KETENTUAN TUGAS -
- 1) Menurut teks berita tentang kasus kekerasan seksual di UGM, berapa mahasiswi yang diduga menjadi korban?
- 2) Teruskan teks berita tentang kasus kekerasan seksual di UGM, mulai setelah kalimat terakhir yang tersedia.

TEKS SUMBER -
=-=-=-=-=
Jakarta -
Kasus kekerasan seksual yang menyeret nama Prof. Edy Meiyanto, Guru Besar Fakultas Farmasi Universitas Gadjah Mada (UGM), menjadi catatan hitam bagi dunia akademik Indonesia. Peristiwa ini menimbulkan keprihatinan mendalam, tidak hanya karena pelaku merupakan figur akademisi senior, namun juga karena korban berasal dari kalangan mahasiswa yang semestinya mendapat perlindungan dan bimbingan akademik secara etis dan bermartabat.
Kasus ini terungkap ke publik setelah Majalah Tempo edisi 31 Maret–6 April 2025 merilis laporan investigasi berjudul Gelagat Cabul Profesor Pembimbing. Dalam laporan tersebut, disebutkan bahwa Edy Meiyanto diduga telah melakukan kekerasan seksual terhadap setidaknya 15 mahasiswi dari jenjang S-1 hingga S-3. Perbuatan cabul tersebut terjadi sejak 2022 di berbagai tempat, seperti rumah pelaku di Minomartani, Sleman, kampus, hingga tempat penelitian.
Modus yang digunakan pelaku terbilang manipulatif: mengajak korban melakukan bimbingan di luar kampus, melakukan kontak fisik secara tidak pantas dengan dalih pemeriksaan tensi darah, hingga permintaan untuk mengirimkan foto pribadi dan menghubungi pelaku di luar jam kuliah. Bahkan, beberapa korban mengaku dipaksa datang ke rumah pelaku dan mengalami pelecehan seperti dielus pipinya, dipijat tangannya, hingga dicium.
=-=-=-=-=
KUTIPAN SUMBER -
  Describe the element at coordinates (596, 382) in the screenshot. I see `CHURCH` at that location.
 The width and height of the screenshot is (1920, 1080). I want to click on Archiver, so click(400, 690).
=-=-=-=-=
HASIL TIAP TUGAS -
- 1) Setidaknya 15 mahasiswi dari jenjang S-1 hingga S-3.

- 2)
Terkait temuan ini, UGM telah mengambil langkah administratif dengan membebastugaskan Edy Meiyanto sejak pertengahan 2024, dan memutuskan pemecatan sebagai dosen. Rektor UGM menegaskan bahwa pelaku melanggar Pasal 3 Peraturan Rektor Nomor 1 Tahun 2023 tentang Pencegahan dan Penanganan Kekerasan Seksual, serta kode etik dosen. Laporan hasil pemeriksaan telah disampaikan ke Kementerian Pendidikan, Kebudayaan, Riset, dan Teknologi untuk memproses pelanggaran disiplin ASN.
Sanksi Administratif Tak Cukup
Namun, sanksi administratif tidak cukup untuk memberikan keadilan. Kasus ini layak diproses secara hukum pidana. Berdasarkan Kitab Undang-Undang Hukum Pidana (KUHP), perbuatan Edy Meiyanto mengandung unsur pelanggaran terhadap; pertama, Pasal 289 KUHP: Barang siapa dengan kekerasan atau ancaman memaksa perempuan yang bukan istrinya untuk melakukan persetubuhan, diancam pidana penjara hingga 9 tahun.Kedua, Pasal 281 KUHP: Mengenai perbuatan cabul yang dilakukan secara melawan hukum di hadapan umum atau terhadap orang lain. Ketiga, Pasal 6 dan Pasal 14 Undang-Undang Nomor 12 Tahun 2022 tentang Tindak Pidana Kekerasan Seksual (UU TPKS): Menegaskan bahwa kekerasan seksual, baik fisik maupun nonfisik, merupakan tindakan pidana.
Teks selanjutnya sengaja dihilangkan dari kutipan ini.